Stored items:

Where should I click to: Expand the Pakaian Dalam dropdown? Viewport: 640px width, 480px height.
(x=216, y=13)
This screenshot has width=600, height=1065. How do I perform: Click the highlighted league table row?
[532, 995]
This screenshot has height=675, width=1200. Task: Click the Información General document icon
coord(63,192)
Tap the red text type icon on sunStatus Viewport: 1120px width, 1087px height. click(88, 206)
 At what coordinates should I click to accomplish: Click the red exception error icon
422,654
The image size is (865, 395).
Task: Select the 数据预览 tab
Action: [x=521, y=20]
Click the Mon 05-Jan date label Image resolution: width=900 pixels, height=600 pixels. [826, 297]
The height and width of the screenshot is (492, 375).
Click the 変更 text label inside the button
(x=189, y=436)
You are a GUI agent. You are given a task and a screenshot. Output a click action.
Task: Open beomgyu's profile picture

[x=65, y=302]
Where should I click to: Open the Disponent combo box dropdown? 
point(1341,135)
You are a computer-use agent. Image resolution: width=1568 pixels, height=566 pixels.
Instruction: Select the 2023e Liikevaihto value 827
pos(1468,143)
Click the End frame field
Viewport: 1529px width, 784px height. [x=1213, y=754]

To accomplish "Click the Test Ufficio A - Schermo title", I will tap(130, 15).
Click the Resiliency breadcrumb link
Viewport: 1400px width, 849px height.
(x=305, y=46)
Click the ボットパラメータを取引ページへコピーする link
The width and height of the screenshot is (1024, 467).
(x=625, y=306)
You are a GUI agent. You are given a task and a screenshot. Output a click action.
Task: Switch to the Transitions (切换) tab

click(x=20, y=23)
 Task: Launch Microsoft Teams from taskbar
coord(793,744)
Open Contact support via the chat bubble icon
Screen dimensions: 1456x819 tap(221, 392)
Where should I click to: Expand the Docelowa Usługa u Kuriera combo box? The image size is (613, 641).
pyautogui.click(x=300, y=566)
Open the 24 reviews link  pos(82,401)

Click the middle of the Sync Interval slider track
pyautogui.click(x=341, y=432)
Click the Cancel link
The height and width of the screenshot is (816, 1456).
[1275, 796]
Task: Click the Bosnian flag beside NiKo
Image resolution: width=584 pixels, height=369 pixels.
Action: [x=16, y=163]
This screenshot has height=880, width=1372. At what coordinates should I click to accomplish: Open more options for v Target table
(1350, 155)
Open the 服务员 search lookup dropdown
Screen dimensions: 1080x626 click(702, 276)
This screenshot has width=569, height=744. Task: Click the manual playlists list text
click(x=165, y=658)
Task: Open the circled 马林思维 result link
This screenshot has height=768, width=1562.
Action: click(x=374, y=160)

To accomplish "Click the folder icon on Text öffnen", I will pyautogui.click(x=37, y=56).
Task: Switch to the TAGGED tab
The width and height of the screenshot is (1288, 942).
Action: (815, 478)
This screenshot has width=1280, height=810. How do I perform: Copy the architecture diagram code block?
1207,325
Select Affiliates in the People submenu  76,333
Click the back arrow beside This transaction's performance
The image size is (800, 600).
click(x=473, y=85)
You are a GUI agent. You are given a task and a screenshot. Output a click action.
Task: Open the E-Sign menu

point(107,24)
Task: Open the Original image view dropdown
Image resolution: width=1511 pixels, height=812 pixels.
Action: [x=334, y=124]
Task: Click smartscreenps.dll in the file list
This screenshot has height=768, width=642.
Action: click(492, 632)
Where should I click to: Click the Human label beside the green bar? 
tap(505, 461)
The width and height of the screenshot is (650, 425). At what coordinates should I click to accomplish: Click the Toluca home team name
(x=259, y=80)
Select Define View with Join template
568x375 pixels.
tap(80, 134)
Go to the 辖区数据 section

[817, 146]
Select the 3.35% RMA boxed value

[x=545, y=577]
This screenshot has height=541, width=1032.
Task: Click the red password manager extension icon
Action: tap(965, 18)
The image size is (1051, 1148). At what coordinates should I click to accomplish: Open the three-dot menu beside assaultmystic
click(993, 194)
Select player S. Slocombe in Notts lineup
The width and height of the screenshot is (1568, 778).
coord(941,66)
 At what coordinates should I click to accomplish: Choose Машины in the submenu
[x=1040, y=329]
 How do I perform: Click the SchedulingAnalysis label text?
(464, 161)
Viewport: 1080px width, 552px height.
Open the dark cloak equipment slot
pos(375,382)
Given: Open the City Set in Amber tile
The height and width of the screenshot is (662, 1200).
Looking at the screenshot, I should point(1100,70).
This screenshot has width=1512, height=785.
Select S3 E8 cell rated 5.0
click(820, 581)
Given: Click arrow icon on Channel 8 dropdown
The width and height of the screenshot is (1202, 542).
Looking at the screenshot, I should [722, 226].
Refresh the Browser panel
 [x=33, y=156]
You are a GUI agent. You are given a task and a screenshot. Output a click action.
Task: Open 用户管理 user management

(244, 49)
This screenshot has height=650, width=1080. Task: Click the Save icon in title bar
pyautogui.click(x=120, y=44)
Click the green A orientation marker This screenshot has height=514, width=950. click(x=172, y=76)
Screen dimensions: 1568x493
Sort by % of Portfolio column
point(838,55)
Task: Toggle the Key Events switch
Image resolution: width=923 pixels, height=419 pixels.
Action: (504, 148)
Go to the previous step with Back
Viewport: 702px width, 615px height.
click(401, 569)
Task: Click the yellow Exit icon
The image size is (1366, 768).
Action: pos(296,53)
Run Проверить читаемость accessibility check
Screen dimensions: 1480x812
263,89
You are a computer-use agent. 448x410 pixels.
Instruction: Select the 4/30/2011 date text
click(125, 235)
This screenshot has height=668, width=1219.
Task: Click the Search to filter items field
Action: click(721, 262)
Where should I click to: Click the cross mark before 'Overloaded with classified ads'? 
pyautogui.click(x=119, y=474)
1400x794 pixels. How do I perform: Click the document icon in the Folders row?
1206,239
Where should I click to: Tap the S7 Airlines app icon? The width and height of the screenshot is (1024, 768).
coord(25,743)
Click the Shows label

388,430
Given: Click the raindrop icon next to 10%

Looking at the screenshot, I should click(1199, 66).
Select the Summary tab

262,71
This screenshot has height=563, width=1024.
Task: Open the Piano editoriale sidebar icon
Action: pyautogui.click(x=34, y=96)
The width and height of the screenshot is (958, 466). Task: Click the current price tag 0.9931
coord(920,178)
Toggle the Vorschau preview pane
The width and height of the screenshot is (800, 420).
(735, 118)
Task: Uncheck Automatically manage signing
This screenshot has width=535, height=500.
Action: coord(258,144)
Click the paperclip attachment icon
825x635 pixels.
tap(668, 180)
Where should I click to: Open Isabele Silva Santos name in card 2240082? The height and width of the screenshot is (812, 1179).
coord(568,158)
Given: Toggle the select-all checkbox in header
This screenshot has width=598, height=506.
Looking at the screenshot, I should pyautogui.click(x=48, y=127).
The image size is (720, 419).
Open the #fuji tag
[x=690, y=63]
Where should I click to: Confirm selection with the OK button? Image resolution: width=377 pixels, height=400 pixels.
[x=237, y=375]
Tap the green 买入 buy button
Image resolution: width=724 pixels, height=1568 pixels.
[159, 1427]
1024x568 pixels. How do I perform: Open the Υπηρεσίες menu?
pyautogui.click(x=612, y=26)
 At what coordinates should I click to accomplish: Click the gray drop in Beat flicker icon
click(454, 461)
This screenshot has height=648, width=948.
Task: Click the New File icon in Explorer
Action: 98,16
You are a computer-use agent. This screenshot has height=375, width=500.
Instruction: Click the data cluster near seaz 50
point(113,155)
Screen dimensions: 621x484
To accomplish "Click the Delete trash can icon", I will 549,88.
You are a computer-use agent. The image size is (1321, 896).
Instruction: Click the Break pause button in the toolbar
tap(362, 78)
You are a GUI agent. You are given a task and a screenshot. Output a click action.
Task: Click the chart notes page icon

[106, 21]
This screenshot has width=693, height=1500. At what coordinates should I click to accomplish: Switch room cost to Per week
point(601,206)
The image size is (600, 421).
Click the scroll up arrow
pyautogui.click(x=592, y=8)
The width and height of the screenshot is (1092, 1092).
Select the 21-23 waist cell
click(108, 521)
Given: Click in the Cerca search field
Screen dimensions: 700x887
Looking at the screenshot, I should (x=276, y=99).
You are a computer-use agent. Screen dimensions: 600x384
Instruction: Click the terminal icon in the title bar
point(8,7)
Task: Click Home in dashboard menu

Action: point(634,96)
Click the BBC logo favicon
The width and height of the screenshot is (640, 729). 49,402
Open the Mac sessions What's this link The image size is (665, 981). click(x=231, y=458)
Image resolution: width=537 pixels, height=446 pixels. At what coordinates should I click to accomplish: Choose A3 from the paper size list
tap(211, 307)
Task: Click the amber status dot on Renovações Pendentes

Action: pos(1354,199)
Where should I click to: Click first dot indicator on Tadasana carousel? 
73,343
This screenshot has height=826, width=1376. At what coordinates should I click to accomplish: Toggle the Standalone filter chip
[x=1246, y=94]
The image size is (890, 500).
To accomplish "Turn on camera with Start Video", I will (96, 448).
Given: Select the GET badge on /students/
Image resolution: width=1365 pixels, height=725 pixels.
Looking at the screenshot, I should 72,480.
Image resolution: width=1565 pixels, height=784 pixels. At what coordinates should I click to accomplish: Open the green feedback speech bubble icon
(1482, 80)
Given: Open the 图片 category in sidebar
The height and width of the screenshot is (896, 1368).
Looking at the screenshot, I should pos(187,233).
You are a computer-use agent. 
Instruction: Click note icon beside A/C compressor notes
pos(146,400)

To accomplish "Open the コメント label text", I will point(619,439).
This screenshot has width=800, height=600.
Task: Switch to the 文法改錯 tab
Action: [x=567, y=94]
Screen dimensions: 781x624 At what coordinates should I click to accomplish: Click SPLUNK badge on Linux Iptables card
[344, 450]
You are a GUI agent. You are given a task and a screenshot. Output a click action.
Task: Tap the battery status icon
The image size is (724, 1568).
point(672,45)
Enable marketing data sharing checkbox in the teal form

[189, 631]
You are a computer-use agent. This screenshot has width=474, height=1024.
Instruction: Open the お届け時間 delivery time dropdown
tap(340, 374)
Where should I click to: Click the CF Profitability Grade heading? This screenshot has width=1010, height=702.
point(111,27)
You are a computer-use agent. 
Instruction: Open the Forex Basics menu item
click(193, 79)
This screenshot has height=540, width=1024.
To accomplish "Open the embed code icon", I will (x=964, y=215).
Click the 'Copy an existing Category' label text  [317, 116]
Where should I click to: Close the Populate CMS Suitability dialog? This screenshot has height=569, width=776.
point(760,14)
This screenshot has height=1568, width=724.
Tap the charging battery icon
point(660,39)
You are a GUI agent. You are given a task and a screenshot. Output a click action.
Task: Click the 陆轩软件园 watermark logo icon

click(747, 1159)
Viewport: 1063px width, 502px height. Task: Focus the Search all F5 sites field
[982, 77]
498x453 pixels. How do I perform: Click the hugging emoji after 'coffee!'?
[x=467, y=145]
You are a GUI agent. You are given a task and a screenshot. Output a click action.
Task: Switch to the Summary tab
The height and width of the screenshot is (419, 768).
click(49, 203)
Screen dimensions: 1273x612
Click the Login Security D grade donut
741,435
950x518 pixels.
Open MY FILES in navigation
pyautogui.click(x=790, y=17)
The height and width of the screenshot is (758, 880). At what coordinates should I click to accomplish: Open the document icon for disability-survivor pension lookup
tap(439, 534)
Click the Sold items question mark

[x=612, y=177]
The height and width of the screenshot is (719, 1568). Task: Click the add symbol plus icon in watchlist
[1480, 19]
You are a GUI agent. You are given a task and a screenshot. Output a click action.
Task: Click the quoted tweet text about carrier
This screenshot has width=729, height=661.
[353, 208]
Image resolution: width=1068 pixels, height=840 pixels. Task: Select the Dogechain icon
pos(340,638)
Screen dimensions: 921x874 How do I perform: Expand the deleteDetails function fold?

What this task involves: Above are the entries. Output exactly the lines beginning with the line that has "Task: Switch to the Transitions (切换) tab" and ending with the line that has "Open the 24".

Result:
Task: Switch to the Transitions (切换) tab

click(x=20, y=23)
 Task: Launch Microsoft Teams from taskbar
coord(793,744)
Open Contact support via the chat bubble icon
Screen dimensions: 1456x819 tap(221, 392)
Where should I click to: Expand the Docelowa Usługa u Kuriera combo box? The image size is (613, 641).
pyautogui.click(x=300, y=566)
Open the 24 reviews link  pos(82,401)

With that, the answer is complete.